I like to look at poor cultures in our world that don't have the access and ability to buy the stuff that we have in our so-called modern society. Are these people happy without a lot of stuff? They sure seem happy to me.

Jobs

To gives us the ability to buy stuff we need jobs. We need to earn an ever increasing amount of money to be able to keep buying and storing this stuff. These jobs become so important that we get attached to them. We carry them around with us also. They define who we are. They define our status. We worry about losing them just like we do with our stuff. They also occupy a huge chunk of our thoughts and time in our days.

The next question that is usually asked after meeting someone after name is "what do you do?" They are attached to us like a badge that tells all who we are. They can also take over as the highest priority in our lives. Is what job we have really who we are? Is what we do more important than who we are.

This attachment to a job is merely the outcome of the importance we place on things in our daily lives. To obtain things we need to have money. To get money we need jobs. When we realize that things aren't important then our priorities and perspectives regarding jobs will shift along with them. This attachment to our job occupies a huge part of our psyche so to change our perspective on the accumulating of stuff will have a huge affect on our attachment to our jobs.

Now the controversial examples of attachment. The attachment to people.

Spouses

Many words and cliches are used to describe our relationships to our spouses. We enter into wedlock. We tie the knot. Our better half. Marriage. The union of two people. These words all denote an attaching of two people together. The prevalent belief is that we are not whole without the joining with another. This concept is deeply rooted in duality consciousness where there is two separate opposite things. Male-female, good-bad, right-wrong. With this belief we look to join with another to attain this feeling of wholeness.
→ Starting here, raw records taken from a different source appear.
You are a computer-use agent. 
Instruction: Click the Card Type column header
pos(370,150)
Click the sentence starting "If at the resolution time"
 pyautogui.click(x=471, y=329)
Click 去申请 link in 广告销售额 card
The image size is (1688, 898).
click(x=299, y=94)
With that union there comes the feeling of ownership of the other. My wife or my husband. They are expectations of how the other should act. It can create feelings of possessiveness and jealousy. It can cause thoughts of fear of losing them or feelings of inadequacy or standards that are not lived up to. A myriad of negative emotions can result when we attach to another person.

The same things as my description of attachment to things can also apply with people. This example of attachment may be hard to understand but all attachment is the same. Attaching or trying to own another can cause disagreements as to which way each one chooses to go. If the other person doesn't live up to your expectations of how you think things should be then arguments often follow.
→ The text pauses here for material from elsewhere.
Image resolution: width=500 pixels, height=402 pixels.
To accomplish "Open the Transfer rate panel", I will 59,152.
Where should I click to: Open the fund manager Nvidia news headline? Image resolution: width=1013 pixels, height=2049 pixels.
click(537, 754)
The result can be a separation from each other both figuratively and literally. Freeing each other, untying the knot that comes from this form of attachment. Seems the most successful relationships between two people is when they both recognize that they are whole unto themselves.

With the next step in human evolution, we know that we are god. That we are whole. That we have all we would ever need inside our selves. That we do not need anything or anyone outside of our selves to feel complete. That each person is an entity unto his or her own. Enjoying the time together but allowing each other to grow and experience things of their choosing. Accepting each other's choices in all things knowing that being and feeling free to follow one's desires is paramount to inner peace and contentment.
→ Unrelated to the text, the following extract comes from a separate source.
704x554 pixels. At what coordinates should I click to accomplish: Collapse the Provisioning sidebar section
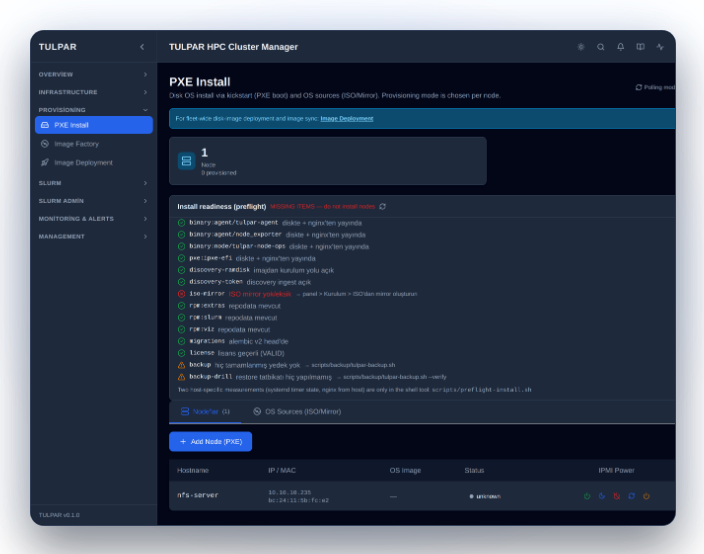[93, 110]
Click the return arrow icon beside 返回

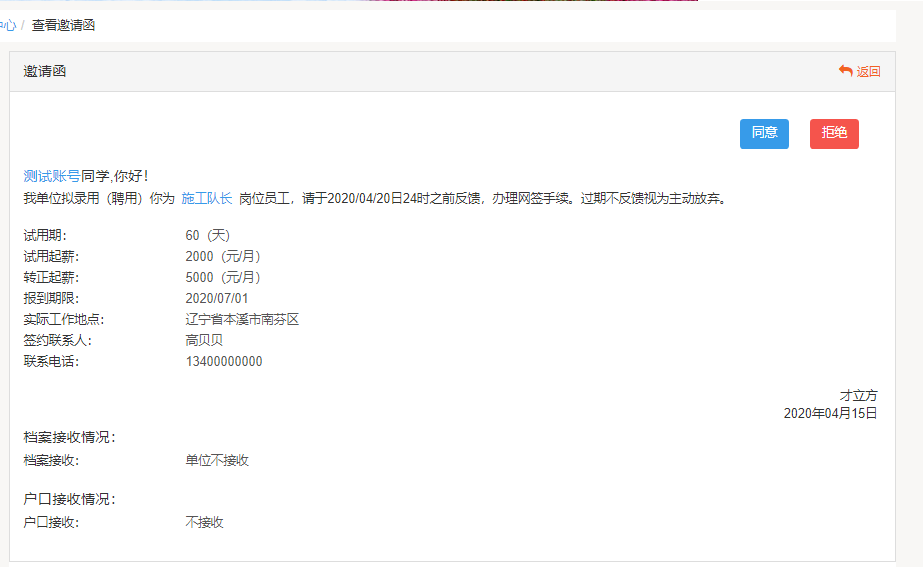coord(845,71)
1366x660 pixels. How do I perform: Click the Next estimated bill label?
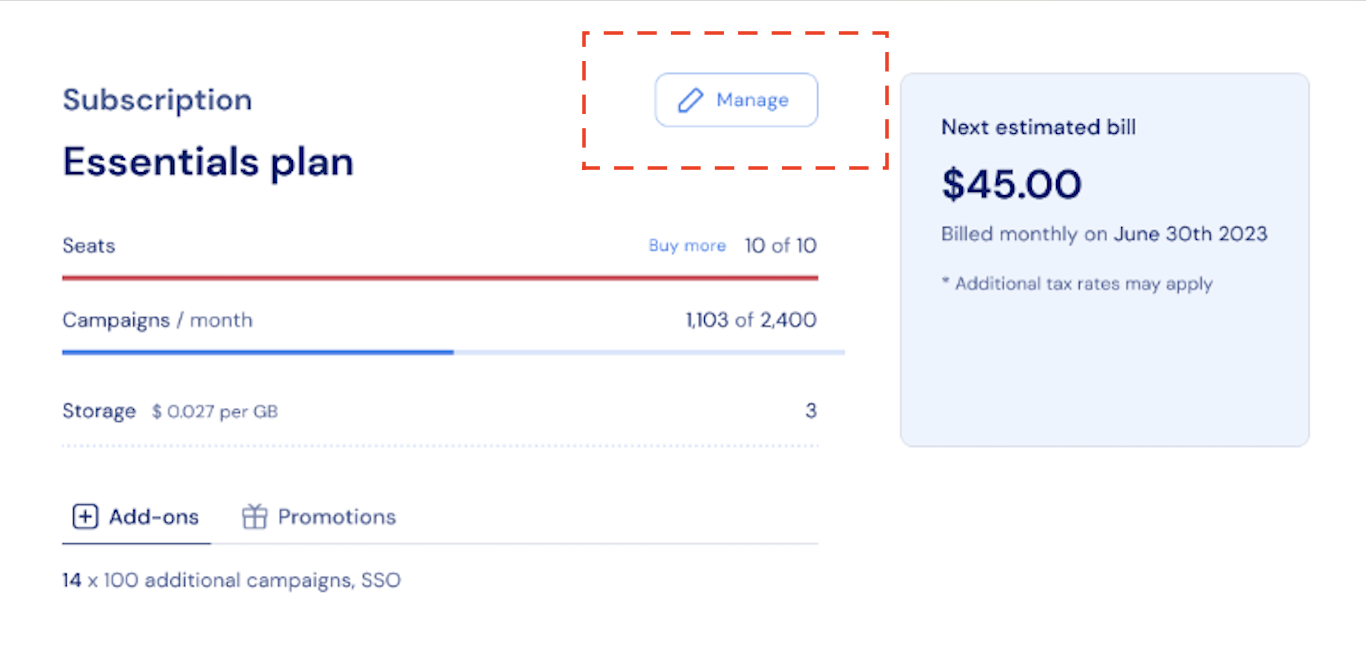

There are more examples of attachment that I will have to extend to another article for this topic. As I have said, this subject is long and possibly painful to examine. It touches areas of our beliefs that some may label as unthinkable for us to ever change to. The next article will discuss the attachment that we have to our children and how this attachment causes us endless grief and worry and prevents us from being truly free. To experience the freedom that we will have with the attributes of the human being on the new planet earth.